As rates stayed stubbornly high it became clear homeownership’s favored position on the nation’s investment priority list was being jeopardized.
The result may be more efficient use of money, Hebert says. But also, “It’s never going to go back down to the good old days,” when savings and loans harvested cheap money and passed it on to the housing industry. “Home mortgage money is simply going to compete with all other money.”
American lumber companies kiln-dry their product to leave more moisture in the wood--and the inevitability of greater shrinkage and distortion--than do processors in many countries famous for quality, like Sweden and Japan.
Consumer Complaints
Energy-saving and cost-saving innovations are hot; those that deal with safety, health and beauty are not.

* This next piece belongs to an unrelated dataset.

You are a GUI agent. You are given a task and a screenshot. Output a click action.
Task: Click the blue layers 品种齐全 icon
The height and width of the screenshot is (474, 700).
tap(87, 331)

The vast number of complaints from the growing cadres of consumer groups are an attempt to do for the housing industry what imports did for auto executives--force them to meet the demand for something better.
One of the industry’s biggest trade groups demonstrated the challenge for such groups by recently erecting in Washington a display structure to show all the “unnecessary” requirements contained in many building codes. Among the “unnecessaries” was a new safety electrical outlet that shuts down before faulty appliances can electrocute the user.
When described by the industry at all, the demand for better products is glossed over as an “upscale move” by affluent yuppies looking for gadgets and more woodwork.
Although many major cities still seem to be nice places to visit, if they ever finish them, the end of an era is at hand, according to the National Assn. of Home Builders’ chief economist.
Toward Preservation
Michael Sumichrast says that societal incentives are changing, not only in the United States but in many industrialized nations, to “preserve existing inventories.”
Translated that means: “We are moving from the disposable society to something permanent,” he says. Further, families as well as large developers are tending more to “preserve wealth” by becoming less mobile and more apt to switch their dollars into rehabilitation, not new construction.
The tax breaks and the chance that they might disappear have been responsible for one last giant gasp of unnecessary construction nationwide, the figures suggest. But now “the ordinary person has to think twice before making a commitment to move.” Far from trivial, the ramifications of that development are tremendous, Sumichrast says.
The “American Dream” of a single detached house on a lot that is so often memorialized by its beneficiaries, the builders and suppliers who make it come true, is yielding somewhat to new practicalities.
The construction projects drawing the most interest are no longer subdivisions but planned service-saturated communities for the fastest growing part of the population, the elderly.
False Alternative
Judging by the number that cannot be sold, condominiums represented a false alternative for home buyers. But there are signs that low-maintenance living, properly planned to insulate people from their neighbors, remains a new addition to the “dream.”
What is happening is “evolution,” definitely,” according to Chicago economist Michael Wilson of the U.S. League of Savings Institutions.
The “dream” is being repriced, reconfigured and then embraced anew. “Singles are not as great a percentage (of housing starts) as they were 10 years ago,” Wilson says.
“Homeowners will go to all lengths to make their home payment, passing up a car payment or whatever,” he says. That furious determination means there will always be some sort of an “American Dream.” But no longer can anyone take for granted exactly what it will be.